Despite all the clash of party cymbals, the gap between the parties on the scale of the action required to reduce the deficit is not so big; at least two thirds of the adjustment had been signalled by the previous Chancellor in his Budget a year ago, and I regret that he is not in the Chamber at present. It was courageous of him to set out that deficit reduction plan and those spending cuts before the election, but he did it, and today the current Chancellor has stuck to his plans to sort out the public finances. That has taken courage too, and he deserves our full support, as he has done the right thing.

I want to make three further points on the deficit. First, the Government are not reducing public expenditure to dangerous levels. At 40% of gross domestic product by the end of the Parliament, it will be returned to broadly the same level achieved by Labour in 2008. None the less—my second point—the retrenchment will feel more painful from this time on. The consolidation in each of the next three years, at about £25 billion to £30 billion a year, is three times the amount implemented in the first year of this Government.

The third point I wish to make on the deficit is that the pressure to flinch will now mount and we simply must not do so, for at least two reasons. First, doing so would cost the country a fortune in higher debt service costs as markets lost confidence in economic policy. Secondly, doing so would mean that the spending lobbies would have a field day and once they smelt blood the Government’s economic strategy would be put severely at risk.
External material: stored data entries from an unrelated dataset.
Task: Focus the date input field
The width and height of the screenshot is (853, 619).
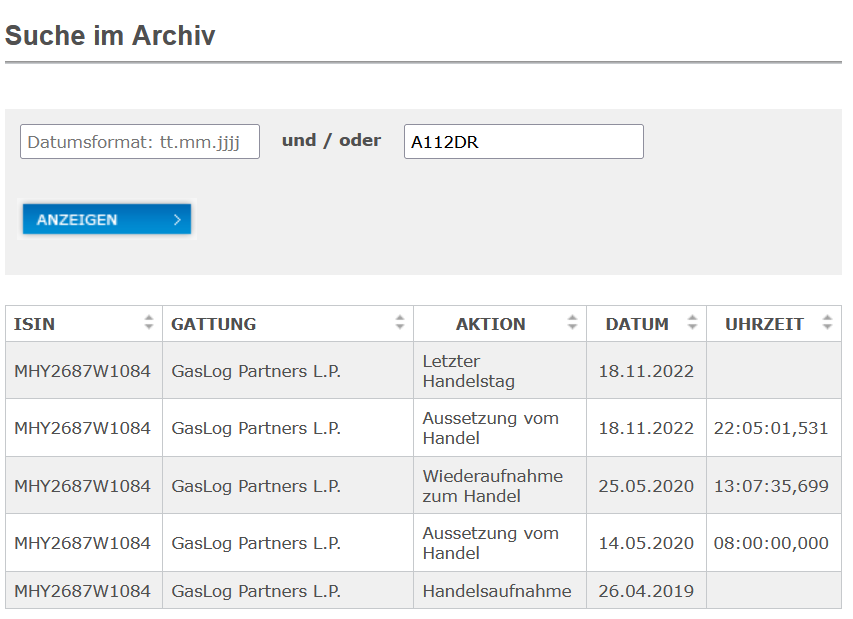Action: tap(140, 142)
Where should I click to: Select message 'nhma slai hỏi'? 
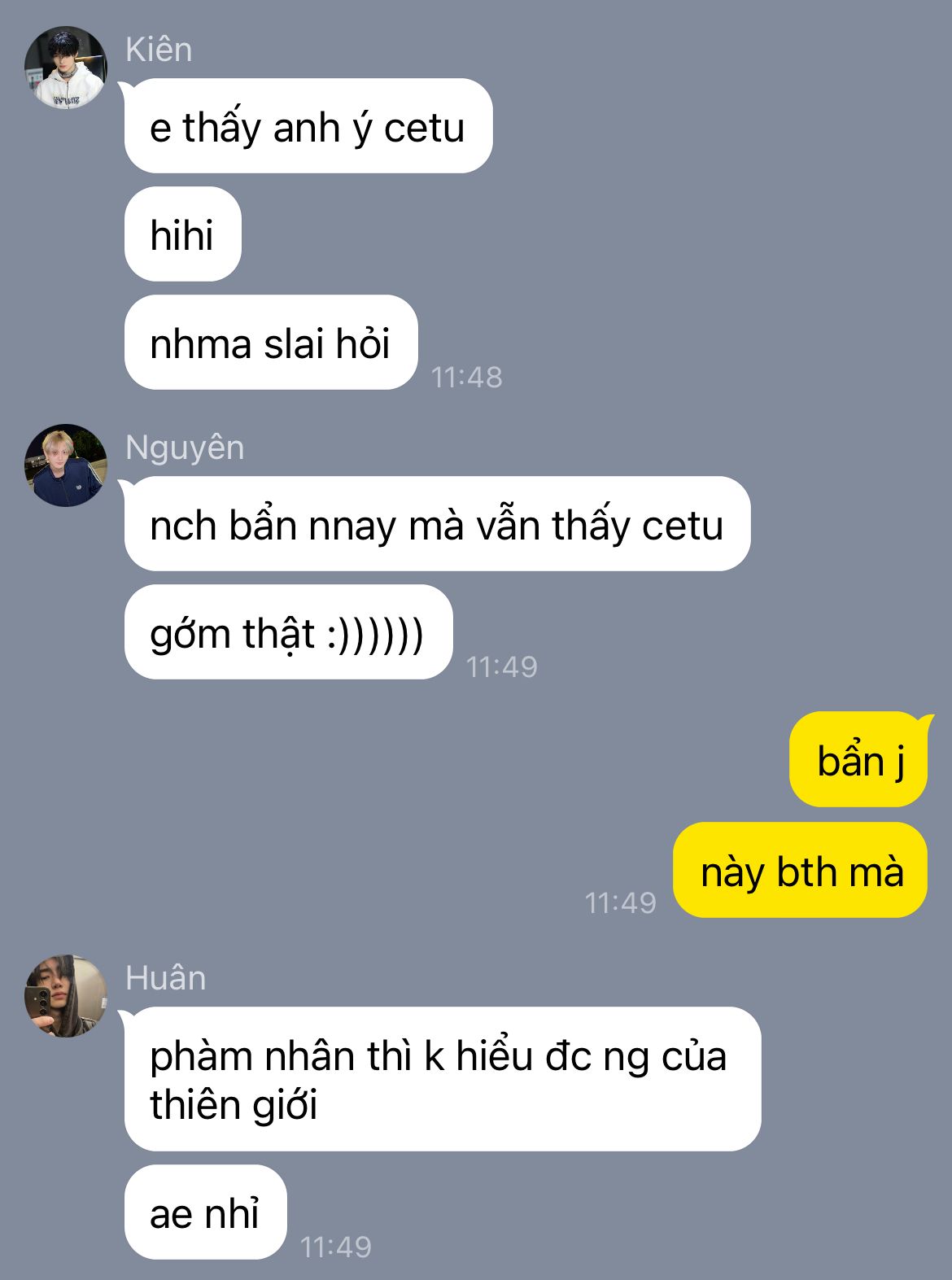(271, 343)
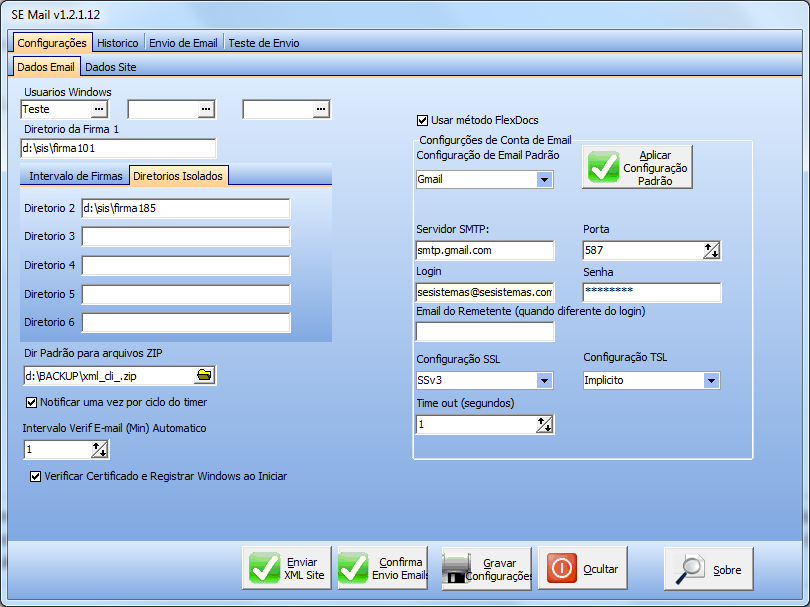This screenshot has width=810, height=607.
Task: Click the printer icon for Gravar Configurações
Action: pyautogui.click(x=457, y=569)
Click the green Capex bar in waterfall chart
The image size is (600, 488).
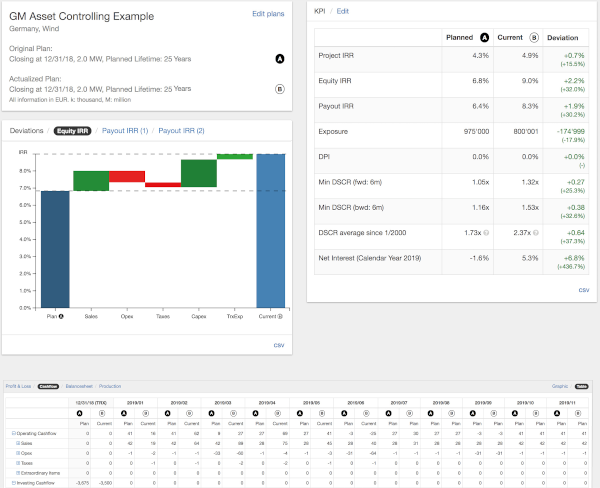(198, 172)
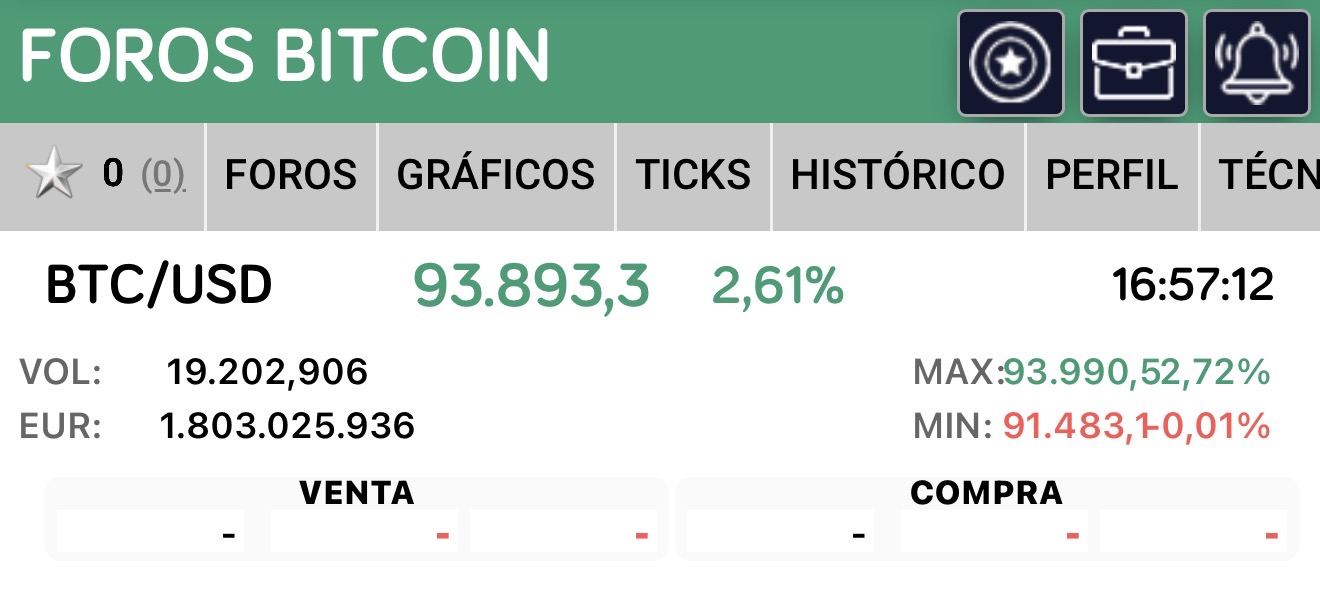The width and height of the screenshot is (1320, 610).
Task: Select the TICKS tab
Action: coord(694,176)
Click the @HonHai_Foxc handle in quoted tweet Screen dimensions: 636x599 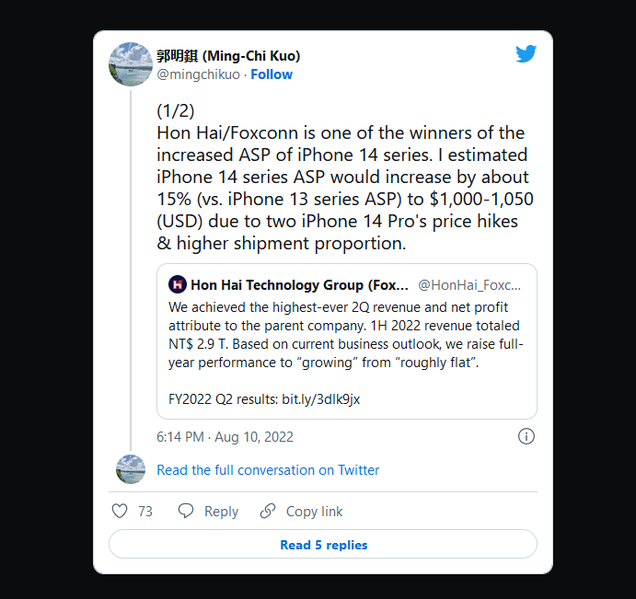pyautogui.click(x=469, y=285)
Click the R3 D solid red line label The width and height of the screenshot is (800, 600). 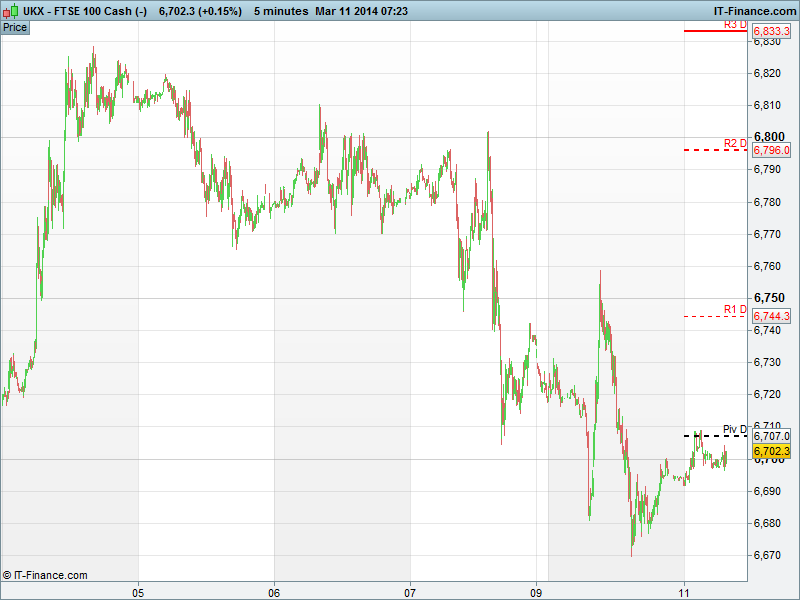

I wish to say a few words about the growth strategy. Today, the Chancellor announced a comprehensive new approach, containing many measures that we should welcome, not least the large list of deregulation measures he cited, the simplification of planning and the measures to improve access to start-up capital. On all those, it is essential that each part of the strategy is consistent with other parts of public policy. Individually, direct measures always sound attractive, but the test is whether they form a coherent strategy. On those grounds, I warmly welcome what amounts to a new agenda for tax reform to create the most competitive tax system in the advanced world. I particularly support the reductions in corporation tax, which will bring it down to 23% within a few years.

It is an absolute disgrace that the UK now has the longest tax code in the world. The complexity of the system is getting in the way of thousands of small businesses in our constituencies—these are the very people who can take us back to sustained growth. We must have a tax system that allows enterprise to flourish. A few weeks ago, the Treasury Committee published a report setting out the key principles that should underpin tax reform. I can summarise them briefly: let us have more simplicity, let us have more stability and let us have lower rates and fewer reliefs, where possible. I note that in this Budget the Chancellor has abolished 43 reliefs and got rid of 100 pages of the tax code, which is a huge step forward. Let us have less meddling in the tax system as well. The Chancellor appears to have set us out in the right direction and it will be for the Treasury Committee and others to judge whether his proposals match up to the principles set out in our report, which match closely what others in the tax advice industry have concluded as being the right way forward.

The Treasury Committee will also examine who gains and who loses from the Budget. Last year, the Committee demanded an unprecedented amount of detail on the distributional effects of the Budget and the Chancellor responded by publishing more information than had ever been provided by a Chancellor before—I commend him for that. This will be particularly important with respect to the plan to merge income tax and national insurance contributions. Successive Chancellors of the Exchequer have examined that beguiling idea closely and in the end rejected it, largely because it hits the incomes of certain groups in unexpected ways. Perhaps its time has come, and the Treasury Committee will take evidence on whether the time has indeed come to implement it. We should also examine a number of other proposals that may have long-term distributional impacts, among which is the encouragement of charitable giving with the sizeable extension of gift aid and the inheritance tax reliefs. I hope that the vast majority of us in the House welcome that too.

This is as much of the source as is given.